* _Collected data_
---

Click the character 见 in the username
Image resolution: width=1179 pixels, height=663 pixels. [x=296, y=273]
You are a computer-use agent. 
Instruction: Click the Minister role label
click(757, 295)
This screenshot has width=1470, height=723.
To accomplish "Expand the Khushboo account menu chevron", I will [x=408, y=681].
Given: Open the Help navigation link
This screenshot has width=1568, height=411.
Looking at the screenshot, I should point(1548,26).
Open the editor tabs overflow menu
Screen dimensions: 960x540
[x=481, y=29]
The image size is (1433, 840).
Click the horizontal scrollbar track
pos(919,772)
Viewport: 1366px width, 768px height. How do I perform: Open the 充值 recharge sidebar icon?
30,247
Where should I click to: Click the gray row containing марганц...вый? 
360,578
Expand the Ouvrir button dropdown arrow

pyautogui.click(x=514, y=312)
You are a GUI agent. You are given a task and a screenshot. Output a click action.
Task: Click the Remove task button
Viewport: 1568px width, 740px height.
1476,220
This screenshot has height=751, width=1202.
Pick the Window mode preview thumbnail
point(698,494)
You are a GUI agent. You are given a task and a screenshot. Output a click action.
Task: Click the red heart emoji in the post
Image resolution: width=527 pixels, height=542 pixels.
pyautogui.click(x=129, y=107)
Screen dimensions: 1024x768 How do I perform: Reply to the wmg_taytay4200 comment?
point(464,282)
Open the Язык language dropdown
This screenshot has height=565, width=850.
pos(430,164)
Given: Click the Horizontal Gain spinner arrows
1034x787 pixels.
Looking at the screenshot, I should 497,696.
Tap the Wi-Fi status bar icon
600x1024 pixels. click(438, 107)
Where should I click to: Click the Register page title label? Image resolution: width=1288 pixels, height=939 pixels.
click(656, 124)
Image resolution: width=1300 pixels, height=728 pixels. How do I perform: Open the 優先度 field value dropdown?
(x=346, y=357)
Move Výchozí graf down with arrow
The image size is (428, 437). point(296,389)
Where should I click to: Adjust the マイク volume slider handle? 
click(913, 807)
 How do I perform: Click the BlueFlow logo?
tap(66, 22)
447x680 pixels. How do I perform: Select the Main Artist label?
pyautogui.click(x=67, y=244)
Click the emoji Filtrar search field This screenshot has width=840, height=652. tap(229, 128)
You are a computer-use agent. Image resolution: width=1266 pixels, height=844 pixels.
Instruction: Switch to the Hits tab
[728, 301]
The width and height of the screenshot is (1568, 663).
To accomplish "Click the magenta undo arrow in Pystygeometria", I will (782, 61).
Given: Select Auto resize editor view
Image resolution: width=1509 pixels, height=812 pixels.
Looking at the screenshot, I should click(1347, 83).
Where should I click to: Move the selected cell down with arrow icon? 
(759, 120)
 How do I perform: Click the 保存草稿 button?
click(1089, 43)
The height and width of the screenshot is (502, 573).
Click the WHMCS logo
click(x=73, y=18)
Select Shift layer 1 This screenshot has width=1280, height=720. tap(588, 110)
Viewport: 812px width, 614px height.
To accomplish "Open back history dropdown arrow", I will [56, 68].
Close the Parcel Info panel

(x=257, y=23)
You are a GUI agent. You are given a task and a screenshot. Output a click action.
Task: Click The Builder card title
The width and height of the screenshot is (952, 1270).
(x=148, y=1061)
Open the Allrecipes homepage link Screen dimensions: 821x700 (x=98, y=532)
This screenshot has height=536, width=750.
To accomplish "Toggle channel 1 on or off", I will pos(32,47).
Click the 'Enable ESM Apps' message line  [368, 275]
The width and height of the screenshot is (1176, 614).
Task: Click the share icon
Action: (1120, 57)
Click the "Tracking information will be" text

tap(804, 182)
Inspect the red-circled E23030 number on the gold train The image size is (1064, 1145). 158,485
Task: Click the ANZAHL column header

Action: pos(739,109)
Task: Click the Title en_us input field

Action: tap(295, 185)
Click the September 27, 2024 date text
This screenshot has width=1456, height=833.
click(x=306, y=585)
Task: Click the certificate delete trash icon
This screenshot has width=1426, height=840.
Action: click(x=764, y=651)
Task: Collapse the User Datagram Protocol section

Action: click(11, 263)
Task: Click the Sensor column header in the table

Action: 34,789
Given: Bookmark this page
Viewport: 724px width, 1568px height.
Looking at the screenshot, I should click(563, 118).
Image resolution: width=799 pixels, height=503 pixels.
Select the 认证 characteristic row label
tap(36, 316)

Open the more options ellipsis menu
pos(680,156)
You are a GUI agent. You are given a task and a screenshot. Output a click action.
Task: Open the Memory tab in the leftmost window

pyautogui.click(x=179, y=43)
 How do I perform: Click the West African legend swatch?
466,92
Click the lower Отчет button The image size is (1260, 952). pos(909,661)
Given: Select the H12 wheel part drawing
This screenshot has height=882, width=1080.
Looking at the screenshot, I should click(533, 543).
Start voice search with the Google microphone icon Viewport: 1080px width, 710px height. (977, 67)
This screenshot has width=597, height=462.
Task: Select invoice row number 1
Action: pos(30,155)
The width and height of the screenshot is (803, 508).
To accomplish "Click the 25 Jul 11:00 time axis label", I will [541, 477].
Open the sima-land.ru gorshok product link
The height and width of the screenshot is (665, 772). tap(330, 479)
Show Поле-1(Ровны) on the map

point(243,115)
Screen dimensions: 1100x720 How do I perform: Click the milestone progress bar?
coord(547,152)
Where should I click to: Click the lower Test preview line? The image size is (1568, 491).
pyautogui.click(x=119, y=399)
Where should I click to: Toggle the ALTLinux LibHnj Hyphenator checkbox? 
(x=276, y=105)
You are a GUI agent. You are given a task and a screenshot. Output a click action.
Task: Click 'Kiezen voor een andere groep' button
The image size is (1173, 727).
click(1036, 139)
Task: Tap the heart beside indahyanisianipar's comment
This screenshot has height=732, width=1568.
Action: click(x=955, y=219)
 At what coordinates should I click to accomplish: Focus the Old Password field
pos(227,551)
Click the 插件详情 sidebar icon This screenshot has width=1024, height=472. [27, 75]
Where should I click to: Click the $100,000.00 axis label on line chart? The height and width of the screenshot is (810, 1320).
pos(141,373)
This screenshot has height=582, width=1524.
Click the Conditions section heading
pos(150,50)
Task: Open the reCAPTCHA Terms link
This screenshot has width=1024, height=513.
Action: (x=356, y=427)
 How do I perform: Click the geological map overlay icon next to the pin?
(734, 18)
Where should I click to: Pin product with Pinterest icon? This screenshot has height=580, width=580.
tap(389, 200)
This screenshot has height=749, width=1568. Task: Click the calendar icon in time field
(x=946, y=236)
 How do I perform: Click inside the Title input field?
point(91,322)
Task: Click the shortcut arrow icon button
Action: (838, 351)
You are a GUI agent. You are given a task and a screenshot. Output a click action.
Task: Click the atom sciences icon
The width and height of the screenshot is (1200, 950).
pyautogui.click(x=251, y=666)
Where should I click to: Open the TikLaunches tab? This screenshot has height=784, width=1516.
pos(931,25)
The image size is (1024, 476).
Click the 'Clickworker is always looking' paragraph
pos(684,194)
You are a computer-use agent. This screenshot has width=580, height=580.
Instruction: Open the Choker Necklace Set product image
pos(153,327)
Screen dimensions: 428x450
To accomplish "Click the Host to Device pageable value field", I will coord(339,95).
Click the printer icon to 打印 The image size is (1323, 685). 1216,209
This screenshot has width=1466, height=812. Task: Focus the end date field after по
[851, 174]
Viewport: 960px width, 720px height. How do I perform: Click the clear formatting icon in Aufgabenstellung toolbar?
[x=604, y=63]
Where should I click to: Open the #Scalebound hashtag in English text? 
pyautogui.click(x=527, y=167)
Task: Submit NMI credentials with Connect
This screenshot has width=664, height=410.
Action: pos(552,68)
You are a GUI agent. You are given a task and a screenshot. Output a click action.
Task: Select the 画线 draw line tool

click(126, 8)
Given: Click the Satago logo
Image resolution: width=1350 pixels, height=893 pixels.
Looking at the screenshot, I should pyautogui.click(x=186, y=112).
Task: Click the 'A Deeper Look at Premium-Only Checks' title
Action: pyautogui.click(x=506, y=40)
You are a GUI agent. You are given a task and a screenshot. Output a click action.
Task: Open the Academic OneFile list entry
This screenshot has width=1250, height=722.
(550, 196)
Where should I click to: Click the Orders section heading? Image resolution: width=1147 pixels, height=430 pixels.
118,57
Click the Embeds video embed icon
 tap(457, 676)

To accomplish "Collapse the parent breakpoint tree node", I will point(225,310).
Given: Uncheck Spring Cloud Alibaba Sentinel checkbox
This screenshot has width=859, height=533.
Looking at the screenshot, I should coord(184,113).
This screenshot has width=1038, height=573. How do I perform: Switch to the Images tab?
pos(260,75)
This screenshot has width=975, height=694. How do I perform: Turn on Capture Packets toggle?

---

* _To do_
If a line of the data contains "emoji", copy it out.

* _Output for this task_
Task: Click the red heart emoji in the post
Click the emoji Filtrar search field This screenshot has width=840, height=652. tap(229, 128)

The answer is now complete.